Introduction and Background of the Project

1.Introduction

Dengue fever and Zika fever are flavivirus infections prevalent in sub-Saharan Africa, South America, and Southeast Asia. Like malaria, these diseases are transmitted by mosquitoes. Climate changes, including warmer temperatures and changes in rainfall patterns, are increasing the geographical spread and scale of outbreaks of these mosquito-borne diseases. It is predicted that approximately 3.9 billion people worldwide will be at risk of infection in the future. Dengue fever has already spread to a scale that cannot be ignored in terms of public health, and the risk of pandemics for other infectious diseases such as Zika fever and West Nile fever is also increasing. This situation threatens sustainable human health and welfare. Currently, there are no effective drugs for these flavivirus infections. Therefore, there is a strong need for enhanced medical tools to control the spread of infections and suppress severe cases. To meet this medical need, Eisai Co., Ltd. (Eisai) and DNDi are working on developing new drugs for the treatment of flavivirus infections using the Eisai compound library.

2.Project objective

We aim to identify hit compounds that will serve as the starting point for new drug development by exploring novel compounds that exhibit antiviral activity against flaviviruses such as dengue virus and Zika virus.

3.Project design

To explore compounds that exhibit antiviral activity against dengue virus and Zika virus, we will screen two types of compound libraries, a focused library and a diversity library, using an image-based phenotypic assay system. In the phenotypic assay system, viral proteins and host cell nuclei are stained, and the antiviral activity of the compounds is determined by analyzing fluorescent confocal images. The focused library consists of compounds selected by a machine learning model developed using assay data accumulated by Eisai. By complementarily utilizing the diversity library, we efficiently explore compounds that exhibit antiviral activity. Ultimately, we aim to identify hit compounds that show activity against dengue virus and Zika virus to establish preliminary structure-activity relationships, physicochemical properties, and other relevant biological information.
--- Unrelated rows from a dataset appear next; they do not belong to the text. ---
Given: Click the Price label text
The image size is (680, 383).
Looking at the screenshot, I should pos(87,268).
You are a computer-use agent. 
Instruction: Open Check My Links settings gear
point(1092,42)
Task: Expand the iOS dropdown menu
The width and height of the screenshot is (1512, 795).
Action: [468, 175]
How can your partnership (project) address global health challenges?

The flavivirus genus includes many pathogens that cause significant public health issues, such as dengue fever and Zika fever. These viruses infect not only humans but also other mammals, making eradication extremely difficult. Furthermore, since these infections are primarily transmitted by mosquitoes, global warming increases the likelihood of their spread in both developing and developed countries. The social disruption caused by the SARS-CoV-2 (Coronavirus) pandemic is still fresh in our memory. To prevent a recurrence of such pandemics, the development of medical treatments, including therapeutic drugs, is a global health challenge. Through this project, we aim to contribute to sustainable human health and welfare by providing the world with antiviral drugs for flavivirus infections as a new medical tool.

What sort of innovation are you bringing in your project?
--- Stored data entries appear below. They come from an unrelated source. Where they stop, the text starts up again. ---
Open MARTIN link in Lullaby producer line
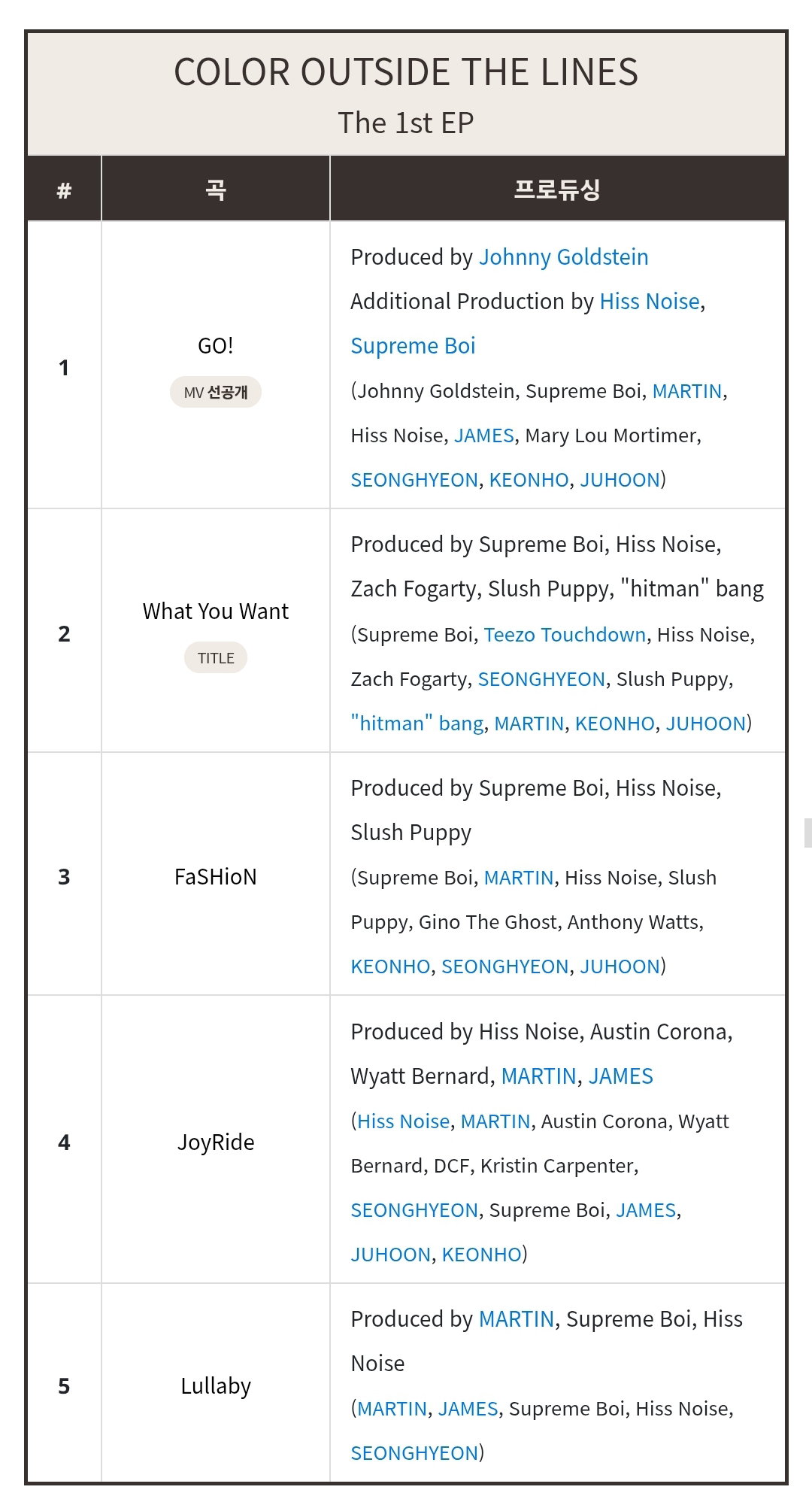 [517, 1319]
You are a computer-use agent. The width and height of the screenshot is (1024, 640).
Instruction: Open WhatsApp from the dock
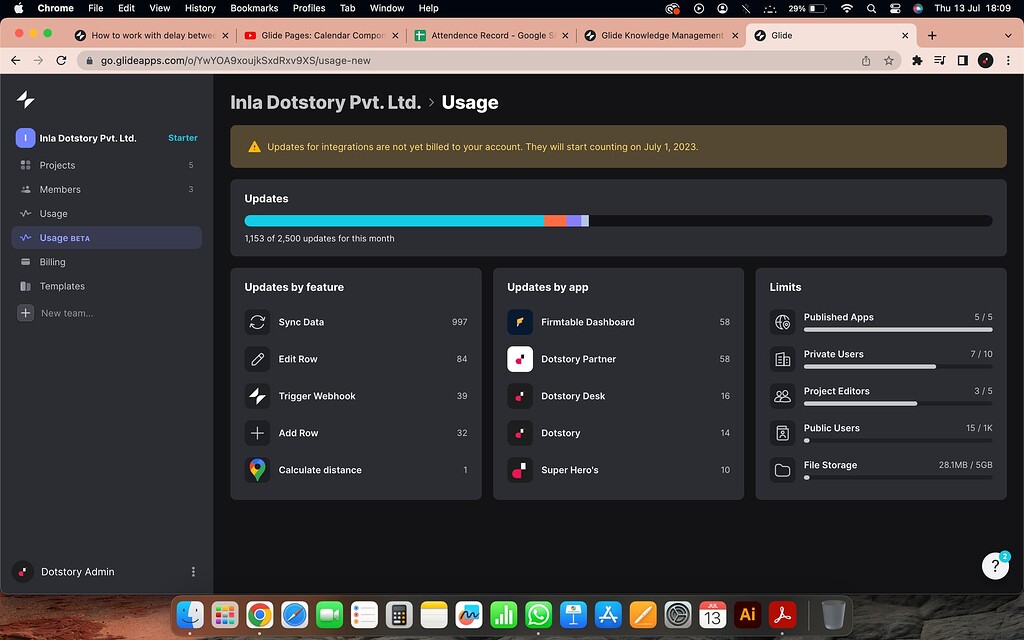coord(538,615)
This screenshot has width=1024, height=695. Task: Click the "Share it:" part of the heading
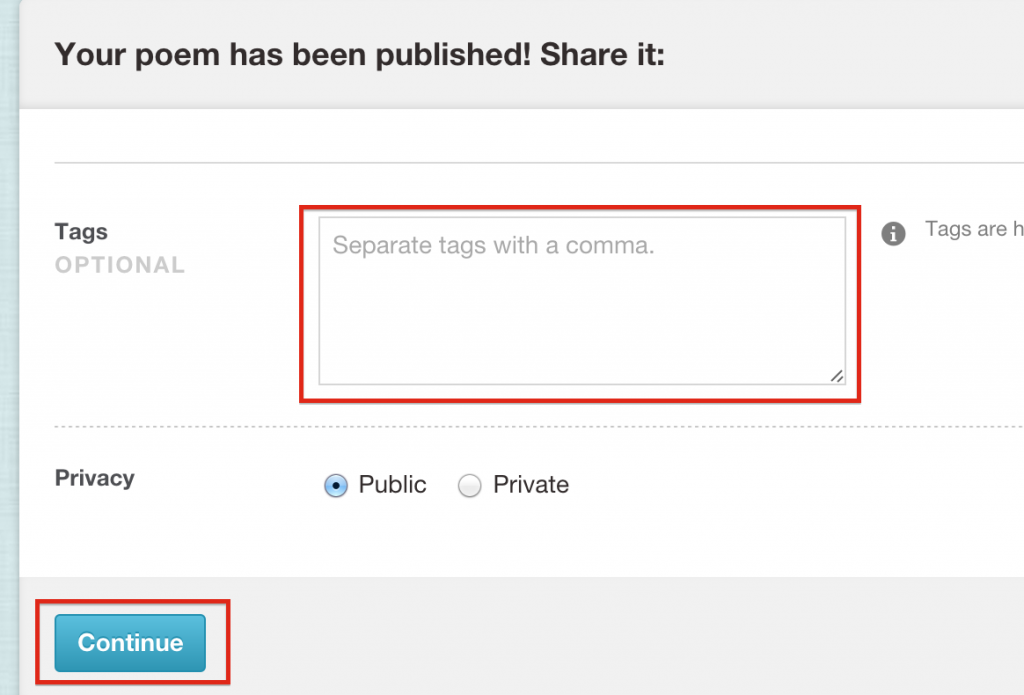click(x=602, y=54)
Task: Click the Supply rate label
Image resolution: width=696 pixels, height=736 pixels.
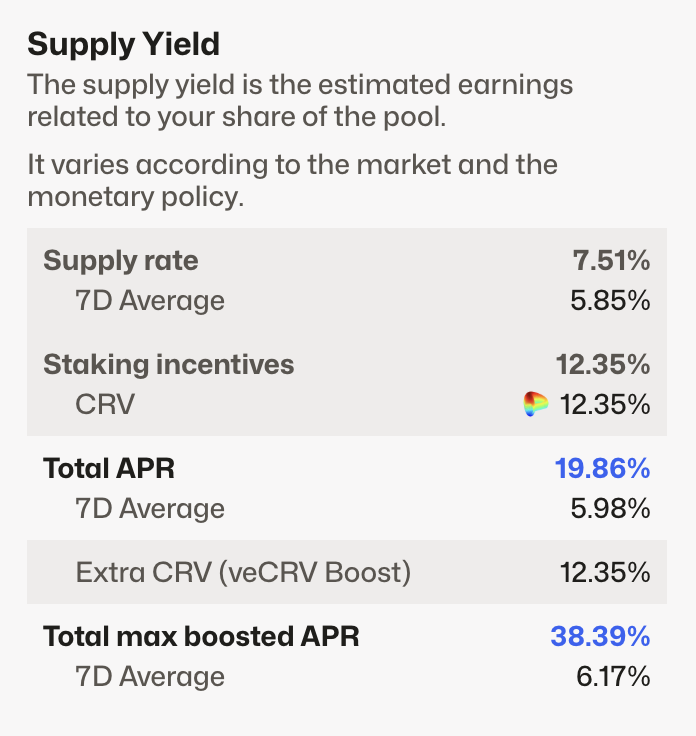Action: [121, 261]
The innovation of our approach is the robustness and uniqueness of the phenotypic assay system and compound library used for screening. The phenotypic assay system allows for high-throughput and reproducible evaluation of antiviral activity directly on live viruses by quantifying the ratio of infected cells to total cells through imaging analysis. Additionally, the compound library is enriched with compounds that inhibit viral replication, selected by the machine learning model developed using Eisai’s accumulated assay data. This library also includes compounds filtered based on chemical issues and physicochemical profiles, making it suitable for the exploration of active compounds. Furthermore, the ability to rapidly obtain information on structure-activity relationships for active compounds is one of our strengths. By effectively combining these strengths, we aim to identify promising drug seeds.
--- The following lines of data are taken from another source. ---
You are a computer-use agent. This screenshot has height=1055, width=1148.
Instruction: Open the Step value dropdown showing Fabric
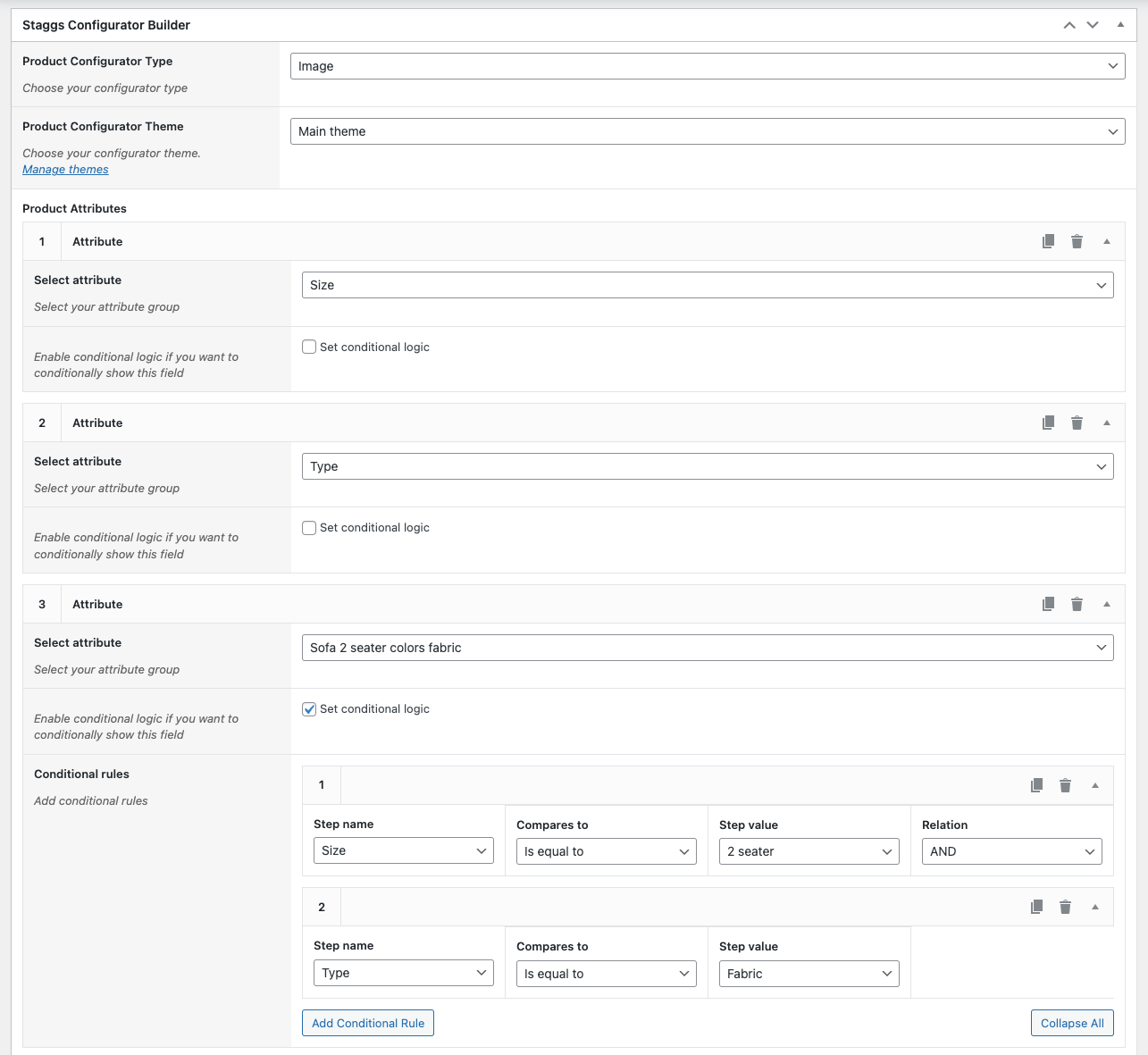tap(808, 973)
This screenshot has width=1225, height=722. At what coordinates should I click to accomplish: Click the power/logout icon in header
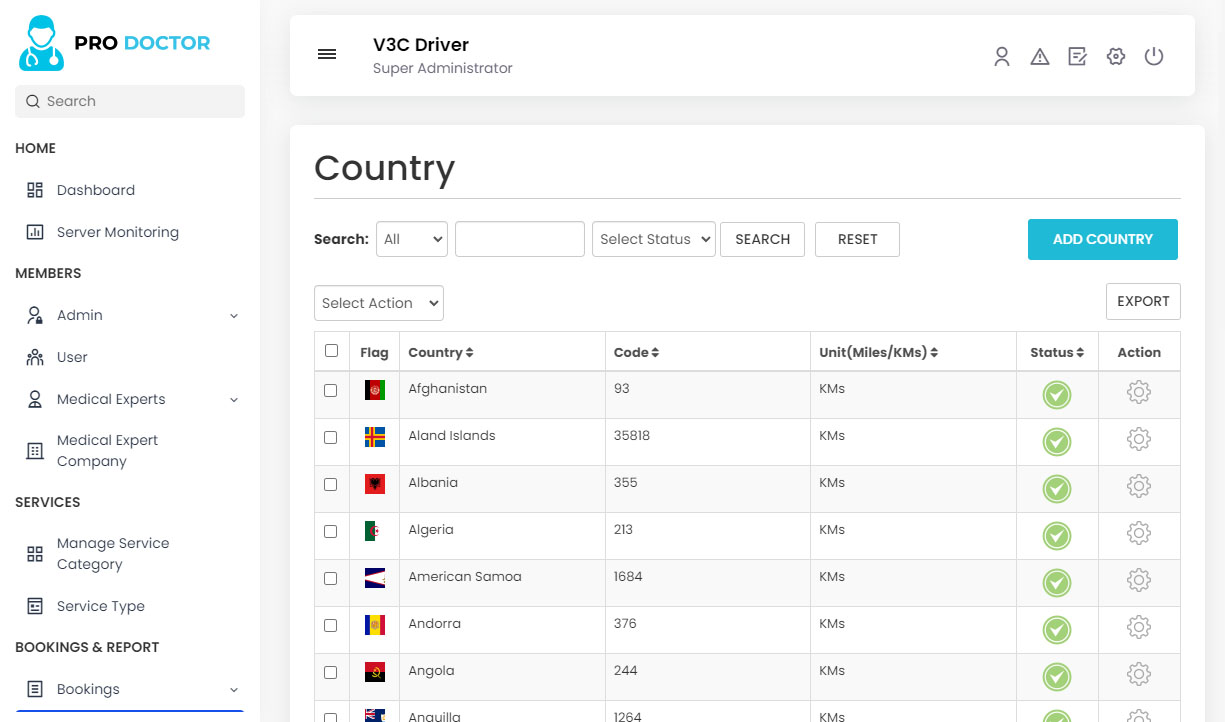coord(1154,56)
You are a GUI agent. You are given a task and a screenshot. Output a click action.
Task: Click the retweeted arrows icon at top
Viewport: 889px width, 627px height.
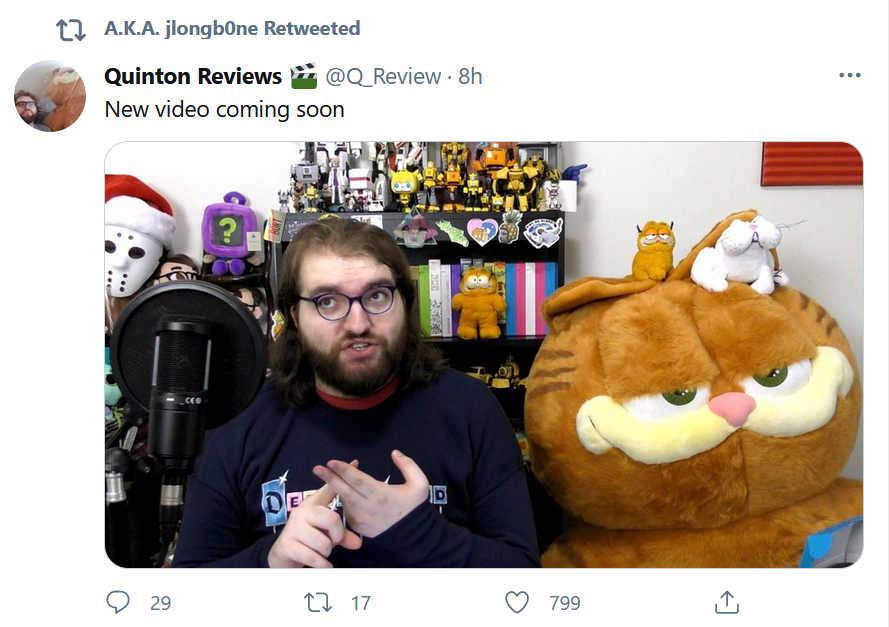71,29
Role and Responsibility of Each Partner

In this project, Eisai will lead the overall research as the representative institute, provide compound libraries, resupply active compounds, and generate structure-activity relationships as well as physicochemical information. DNDi will closely collaborate with the Institute Pasteur Korea, who will screen the library, and manage the progress of the screening. Both parties will be responsible for analyzing the data obtained from the screening, selecting active compounds, and determining their priority.